Max Herman is a neuroscientist with an interest in sensory systems and the microbiological environments of said systems. He is attending medical school at Rutgers Robert Wood Johnson where he hopes to pursue a career in neurodegenerative diseases as a researching physician.

Mariana M. B. Cardoso did her undergraduate and master’s work at Instituto Superior Técnico, University of Lisbon, in physics engineering. Her graduate work was in Aniruddha Das’s lab at Columbia University. She holds a PhD in neuroscience from New Univeristy of Lisbon in partnership with the Champalimaud Neuroscience Programme. Currently, she is part of Dr. Philip Sabes’s lab at UCSF, collaborating in a project on brain machine interfaces.
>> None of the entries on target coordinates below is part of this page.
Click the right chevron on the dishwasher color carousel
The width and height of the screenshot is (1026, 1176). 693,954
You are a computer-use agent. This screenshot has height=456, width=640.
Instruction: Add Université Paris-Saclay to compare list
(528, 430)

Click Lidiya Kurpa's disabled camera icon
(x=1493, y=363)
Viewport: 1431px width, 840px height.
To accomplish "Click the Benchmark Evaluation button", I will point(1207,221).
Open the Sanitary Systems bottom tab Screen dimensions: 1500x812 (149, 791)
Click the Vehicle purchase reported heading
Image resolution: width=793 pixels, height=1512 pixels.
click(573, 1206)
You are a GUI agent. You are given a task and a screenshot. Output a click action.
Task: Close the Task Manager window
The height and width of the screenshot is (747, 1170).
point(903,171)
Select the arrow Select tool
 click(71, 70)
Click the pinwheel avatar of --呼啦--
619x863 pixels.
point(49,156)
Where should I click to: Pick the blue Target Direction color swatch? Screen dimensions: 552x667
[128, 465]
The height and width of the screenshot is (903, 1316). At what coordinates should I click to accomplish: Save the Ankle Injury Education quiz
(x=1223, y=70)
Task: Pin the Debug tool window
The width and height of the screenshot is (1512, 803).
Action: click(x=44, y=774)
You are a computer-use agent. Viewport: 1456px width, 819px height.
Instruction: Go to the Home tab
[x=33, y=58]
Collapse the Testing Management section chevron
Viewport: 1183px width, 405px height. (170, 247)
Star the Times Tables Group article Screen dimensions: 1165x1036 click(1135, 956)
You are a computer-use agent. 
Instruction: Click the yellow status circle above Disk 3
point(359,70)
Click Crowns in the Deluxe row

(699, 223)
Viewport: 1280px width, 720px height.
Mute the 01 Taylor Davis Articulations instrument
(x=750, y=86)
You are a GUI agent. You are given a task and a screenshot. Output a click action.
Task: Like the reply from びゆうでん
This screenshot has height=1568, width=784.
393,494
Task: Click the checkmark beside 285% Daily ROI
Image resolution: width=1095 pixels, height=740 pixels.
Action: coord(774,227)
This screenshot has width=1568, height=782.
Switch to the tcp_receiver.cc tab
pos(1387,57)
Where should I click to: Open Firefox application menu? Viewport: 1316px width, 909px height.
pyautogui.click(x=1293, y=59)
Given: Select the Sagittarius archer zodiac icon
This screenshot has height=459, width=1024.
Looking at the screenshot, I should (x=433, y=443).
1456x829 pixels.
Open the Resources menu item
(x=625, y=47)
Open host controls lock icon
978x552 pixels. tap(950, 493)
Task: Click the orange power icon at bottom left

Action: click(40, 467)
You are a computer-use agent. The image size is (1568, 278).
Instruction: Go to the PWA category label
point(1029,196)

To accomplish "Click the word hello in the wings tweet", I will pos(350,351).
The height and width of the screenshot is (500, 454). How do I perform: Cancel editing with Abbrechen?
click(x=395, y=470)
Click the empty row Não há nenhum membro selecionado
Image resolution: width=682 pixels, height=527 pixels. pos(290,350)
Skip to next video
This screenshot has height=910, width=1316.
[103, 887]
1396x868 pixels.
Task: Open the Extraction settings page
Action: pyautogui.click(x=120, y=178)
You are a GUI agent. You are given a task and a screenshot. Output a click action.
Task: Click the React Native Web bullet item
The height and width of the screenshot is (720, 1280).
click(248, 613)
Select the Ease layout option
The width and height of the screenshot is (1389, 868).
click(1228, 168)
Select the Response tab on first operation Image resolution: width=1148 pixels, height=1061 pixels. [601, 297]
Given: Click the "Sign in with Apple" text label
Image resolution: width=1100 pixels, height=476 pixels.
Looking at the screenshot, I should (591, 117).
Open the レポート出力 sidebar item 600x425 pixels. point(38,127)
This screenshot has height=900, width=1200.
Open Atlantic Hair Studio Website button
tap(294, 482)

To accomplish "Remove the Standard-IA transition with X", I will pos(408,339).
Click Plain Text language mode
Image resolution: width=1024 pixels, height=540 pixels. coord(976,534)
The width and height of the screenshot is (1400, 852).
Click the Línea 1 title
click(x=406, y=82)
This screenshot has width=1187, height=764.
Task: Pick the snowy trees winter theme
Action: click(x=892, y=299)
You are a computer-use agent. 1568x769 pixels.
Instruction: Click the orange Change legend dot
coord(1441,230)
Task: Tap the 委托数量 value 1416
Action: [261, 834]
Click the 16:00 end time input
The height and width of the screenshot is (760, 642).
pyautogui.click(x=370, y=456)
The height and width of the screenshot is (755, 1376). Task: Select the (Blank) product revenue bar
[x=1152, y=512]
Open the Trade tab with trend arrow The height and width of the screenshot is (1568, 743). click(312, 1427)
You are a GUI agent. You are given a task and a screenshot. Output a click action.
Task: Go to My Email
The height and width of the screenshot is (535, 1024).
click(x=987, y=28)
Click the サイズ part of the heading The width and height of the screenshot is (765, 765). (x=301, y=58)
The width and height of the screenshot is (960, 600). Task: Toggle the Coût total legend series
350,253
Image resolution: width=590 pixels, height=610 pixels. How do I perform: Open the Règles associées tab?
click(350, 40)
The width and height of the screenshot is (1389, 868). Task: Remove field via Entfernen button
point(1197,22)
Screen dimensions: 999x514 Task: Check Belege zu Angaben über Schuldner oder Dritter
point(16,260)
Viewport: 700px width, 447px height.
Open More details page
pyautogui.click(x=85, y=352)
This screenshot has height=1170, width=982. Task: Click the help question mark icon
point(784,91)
Bruss Lima obtained his bachelor’s degree in biology at the University of Brasilia, Brazil in 1998, master degree in biophysics at the Federal University of Rio de Janeiro, Brazil in 2002, and PhD in natural sciences (biology) at the Max-Planck Institute, Frankfurt, Germany in 2010. After completing postdoctoral training at Columbia University, he is currently an assistant professor at the Federal University of Rio de Janeiro, working on behavior and visual processing in primates.

Yevgeniy B. Sirotin holds a PhD in neurobiology and behavior from Columbia University. His academic work focused on understanding neural circuit function using optical imaging, electrophysiology, and behavioral testing in a variety of animal models. After transitioning to industry, he now applies experimental and analytical techniques to design and evaluate systems involving the interaction between humans and technology. Much of that work is now focused on identity and biometric systems.

Aniruddha Das received his initial training in physics, including undergraduate from Indian Institute of Technology,-Kanpur, India and PhD in Berkeley, California. But then he saw the light and decided to pursue a long-standing interest in visual perception, starting with postdoctoral training with Charles Gilbert at Rockefeller University. He has been at Columbia since 2002, trying, broadly, to understand the stages of processing early in the cortical visual pathway.

Disclosures

No conflicts of interest, financial or otherwise, are declared by the authors.